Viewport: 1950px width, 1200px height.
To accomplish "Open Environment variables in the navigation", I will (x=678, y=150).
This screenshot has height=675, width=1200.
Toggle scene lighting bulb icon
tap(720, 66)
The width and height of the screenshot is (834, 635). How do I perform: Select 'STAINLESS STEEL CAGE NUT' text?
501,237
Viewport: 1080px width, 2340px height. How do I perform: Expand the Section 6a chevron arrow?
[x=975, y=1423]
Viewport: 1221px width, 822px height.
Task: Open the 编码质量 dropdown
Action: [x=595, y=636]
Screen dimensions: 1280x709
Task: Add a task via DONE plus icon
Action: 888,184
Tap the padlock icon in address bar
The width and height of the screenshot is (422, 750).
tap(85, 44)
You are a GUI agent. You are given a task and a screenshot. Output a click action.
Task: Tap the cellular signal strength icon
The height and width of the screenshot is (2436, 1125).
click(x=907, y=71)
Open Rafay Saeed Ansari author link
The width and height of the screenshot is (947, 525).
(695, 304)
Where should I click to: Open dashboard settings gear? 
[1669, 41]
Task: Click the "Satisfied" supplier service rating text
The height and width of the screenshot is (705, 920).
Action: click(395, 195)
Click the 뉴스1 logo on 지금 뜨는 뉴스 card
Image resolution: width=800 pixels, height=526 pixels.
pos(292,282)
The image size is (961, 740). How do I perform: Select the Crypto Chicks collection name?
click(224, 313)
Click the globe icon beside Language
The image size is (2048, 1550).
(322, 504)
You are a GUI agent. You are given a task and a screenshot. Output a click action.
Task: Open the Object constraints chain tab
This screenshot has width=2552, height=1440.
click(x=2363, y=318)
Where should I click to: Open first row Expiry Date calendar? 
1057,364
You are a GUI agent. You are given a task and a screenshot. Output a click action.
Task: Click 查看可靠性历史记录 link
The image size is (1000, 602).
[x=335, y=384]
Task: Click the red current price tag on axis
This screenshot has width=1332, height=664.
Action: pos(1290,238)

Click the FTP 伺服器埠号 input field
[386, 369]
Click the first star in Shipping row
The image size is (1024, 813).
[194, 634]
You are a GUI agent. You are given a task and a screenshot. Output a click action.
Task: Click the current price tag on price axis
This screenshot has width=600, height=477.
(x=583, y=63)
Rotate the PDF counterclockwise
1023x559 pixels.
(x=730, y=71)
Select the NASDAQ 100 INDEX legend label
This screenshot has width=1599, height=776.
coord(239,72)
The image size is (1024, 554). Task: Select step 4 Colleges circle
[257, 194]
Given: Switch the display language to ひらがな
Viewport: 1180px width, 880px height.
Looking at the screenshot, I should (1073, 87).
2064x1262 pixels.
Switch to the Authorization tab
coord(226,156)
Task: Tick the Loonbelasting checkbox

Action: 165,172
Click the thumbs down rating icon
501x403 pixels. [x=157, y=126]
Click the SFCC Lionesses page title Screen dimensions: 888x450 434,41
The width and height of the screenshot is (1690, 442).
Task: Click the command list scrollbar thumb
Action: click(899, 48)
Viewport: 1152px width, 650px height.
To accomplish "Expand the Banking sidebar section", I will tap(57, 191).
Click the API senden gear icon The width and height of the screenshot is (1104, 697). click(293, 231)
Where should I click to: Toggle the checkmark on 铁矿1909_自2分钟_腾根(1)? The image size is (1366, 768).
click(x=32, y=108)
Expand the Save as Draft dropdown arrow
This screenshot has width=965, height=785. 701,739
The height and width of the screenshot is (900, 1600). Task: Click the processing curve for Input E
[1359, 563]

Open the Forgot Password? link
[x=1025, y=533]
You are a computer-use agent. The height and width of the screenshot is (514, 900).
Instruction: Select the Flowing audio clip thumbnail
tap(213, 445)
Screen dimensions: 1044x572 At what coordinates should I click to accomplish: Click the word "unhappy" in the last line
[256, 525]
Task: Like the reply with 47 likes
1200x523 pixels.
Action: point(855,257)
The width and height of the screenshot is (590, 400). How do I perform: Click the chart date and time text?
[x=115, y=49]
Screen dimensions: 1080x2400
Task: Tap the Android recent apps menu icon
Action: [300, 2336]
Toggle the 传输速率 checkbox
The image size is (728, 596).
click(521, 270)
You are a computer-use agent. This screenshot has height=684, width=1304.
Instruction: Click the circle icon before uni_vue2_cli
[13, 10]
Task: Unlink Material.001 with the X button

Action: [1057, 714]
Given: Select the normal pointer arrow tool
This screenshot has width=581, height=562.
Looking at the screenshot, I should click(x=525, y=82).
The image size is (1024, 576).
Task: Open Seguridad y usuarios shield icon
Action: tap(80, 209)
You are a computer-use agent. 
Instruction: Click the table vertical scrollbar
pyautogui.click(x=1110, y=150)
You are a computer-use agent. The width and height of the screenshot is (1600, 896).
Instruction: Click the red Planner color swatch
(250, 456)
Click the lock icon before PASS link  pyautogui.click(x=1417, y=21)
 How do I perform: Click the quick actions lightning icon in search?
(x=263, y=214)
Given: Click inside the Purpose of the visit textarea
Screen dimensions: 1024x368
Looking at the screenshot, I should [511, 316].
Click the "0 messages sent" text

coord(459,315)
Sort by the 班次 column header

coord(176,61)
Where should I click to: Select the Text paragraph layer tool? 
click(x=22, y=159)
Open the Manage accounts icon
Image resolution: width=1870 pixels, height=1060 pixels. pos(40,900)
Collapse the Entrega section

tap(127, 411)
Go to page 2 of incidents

=== What is being asked ===
Copy the listing from the line containing "The width and height of the screenshot is (590, 400)." through the line containing "(x=263, y=214)", changing every "Instruction" to "Command" and leaving all other text the same.

=== Exercise solution ===
The width and height of the screenshot is (590, 400). How do I perform: Click the chart date and time text?
[x=115, y=49]
Screen dimensions: 1080x2400
Task: Tap the Android recent apps menu icon
Action: [300, 2336]
Toggle the 传输速率 checkbox
The image size is (728, 596).
click(521, 270)
You are a computer-use agent. This screenshot has height=684, width=1304.
Command: Click the circle icon before uni_vue2_cli
[13, 10]
Task: Unlink Material.001 with the X button

Action: [1057, 714]
Given: Select the normal pointer arrow tool
This screenshot has width=581, height=562.
Looking at the screenshot, I should click(x=525, y=82).
The image size is (1024, 576).
Task: Open Seguridad y usuarios shield icon
Action: tap(80, 209)
You are a computer-use agent. 
Command: Click the table vertical scrollbar
pyautogui.click(x=1110, y=150)
You are a computer-use agent. The width and height of the screenshot is (1600, 896).
Command: Click the red Planner color swatch
(250, 456)
Click the lock icon before PASS link  pyautogui.click(x=1417, y=21)
 How do I perform: Click the quick actions lightning icon in search?
(x=263, y=214)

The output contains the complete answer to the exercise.